Frequently asked questions

How much does the CCMA cost? Nothing. The CCMA is free to both employees and employers.

Do I need a lawyer at the CCMA? No. Attorneys are not permitted at conciliation in dismissal disputes, and are not normally permitted in misconduct dismissal arbitrations without consent. You may be assisted by a trade union official.

How long do I have to refer an unfair dismissal? 30 days from the date of dismissal, counted in calendar days including weekends and public holidays.

What happens if I miss the deadline? Apply for condonation, explaining the degree of lateness, the reason for it, and your prospects of success. It is discretionary and it is not guaranteed.

Is there a deadline for a severance pay dispute? No.

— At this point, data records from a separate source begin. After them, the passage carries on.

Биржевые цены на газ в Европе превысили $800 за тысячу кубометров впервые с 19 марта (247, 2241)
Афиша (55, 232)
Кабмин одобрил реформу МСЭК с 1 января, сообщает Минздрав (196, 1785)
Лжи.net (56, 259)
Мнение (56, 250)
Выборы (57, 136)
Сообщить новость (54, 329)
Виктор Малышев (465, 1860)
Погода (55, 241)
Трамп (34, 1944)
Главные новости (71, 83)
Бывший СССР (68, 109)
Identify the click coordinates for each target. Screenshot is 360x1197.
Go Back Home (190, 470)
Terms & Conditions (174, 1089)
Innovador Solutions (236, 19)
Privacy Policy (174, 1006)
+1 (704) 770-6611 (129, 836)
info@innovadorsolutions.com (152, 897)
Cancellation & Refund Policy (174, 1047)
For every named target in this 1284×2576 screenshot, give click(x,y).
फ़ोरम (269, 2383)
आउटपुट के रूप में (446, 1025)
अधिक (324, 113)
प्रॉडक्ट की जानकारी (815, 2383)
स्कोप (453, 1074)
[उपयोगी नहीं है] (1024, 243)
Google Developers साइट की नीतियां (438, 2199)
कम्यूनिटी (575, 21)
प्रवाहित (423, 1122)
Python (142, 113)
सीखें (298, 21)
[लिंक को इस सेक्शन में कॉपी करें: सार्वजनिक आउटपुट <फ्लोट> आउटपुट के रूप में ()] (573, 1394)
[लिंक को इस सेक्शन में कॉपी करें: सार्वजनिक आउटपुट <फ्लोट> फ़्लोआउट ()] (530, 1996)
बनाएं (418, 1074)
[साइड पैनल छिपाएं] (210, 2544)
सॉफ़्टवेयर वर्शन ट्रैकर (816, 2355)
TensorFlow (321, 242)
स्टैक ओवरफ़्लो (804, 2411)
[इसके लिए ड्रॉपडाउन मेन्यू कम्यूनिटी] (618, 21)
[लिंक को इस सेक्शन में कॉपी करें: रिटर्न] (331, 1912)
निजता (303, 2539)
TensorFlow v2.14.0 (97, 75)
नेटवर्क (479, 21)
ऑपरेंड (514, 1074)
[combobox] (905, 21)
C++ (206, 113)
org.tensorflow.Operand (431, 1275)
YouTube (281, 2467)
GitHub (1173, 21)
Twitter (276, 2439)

Unlike dismissal and unfair labour practice disputes, severance pay disputes have no statutory time limit for referral to the CCMA.

What is a certificate of outcome? The document the commissioner issues when conciliation fails. You need it to request arbitration, and you must do so within 90 days of receiving it.

What is con-arb? Conciliation and arbitration on the same day. You may object seven days in advance, unless the dispute concerns probation, a compliance order or unpaid amounts. Arrive prepared to run the full case.

Can I appeal a CCMA award? No. You may apply to the Labour Court for a review within six weeks, but a review examines the fairness of the process, not whether the commissioner reached the right answer on the facts.

Can the CCMA order my job back? Yes. Reinstatement is a possible remedy in an unfair dismissal, alongside re-employment and compensation. It is not automatic, and depends on the facts and what is practical.

Methodology

The processes, deadlines and forms on this page come from the Labour Relations Act 66 of 1995 and the CCMA Rules, principally Rule 3 on the calculation of time periods, Rule 9 on condonation, and the rules governing con-arb and postponement of arbitrations. The CCMA was established under the LRA and began operating in November 1996.

Timeframes for scheduling conciliation and arbitration are indicative. The CCMA carries a high caseload and actual dates vary by region.

Disclaimer

Searchis is not a law firm and this is not legal advice. Deadlines in labour law are strict and the consequences of missing them are serious.

If your matter is complex, involves a senior position, or turns on a jurisdictional question such as whether you are an employee, consider getting advice from a trade union or a labour law professional. The CCMA itself operates a call centre and can tell you whether your dispute belongs with them.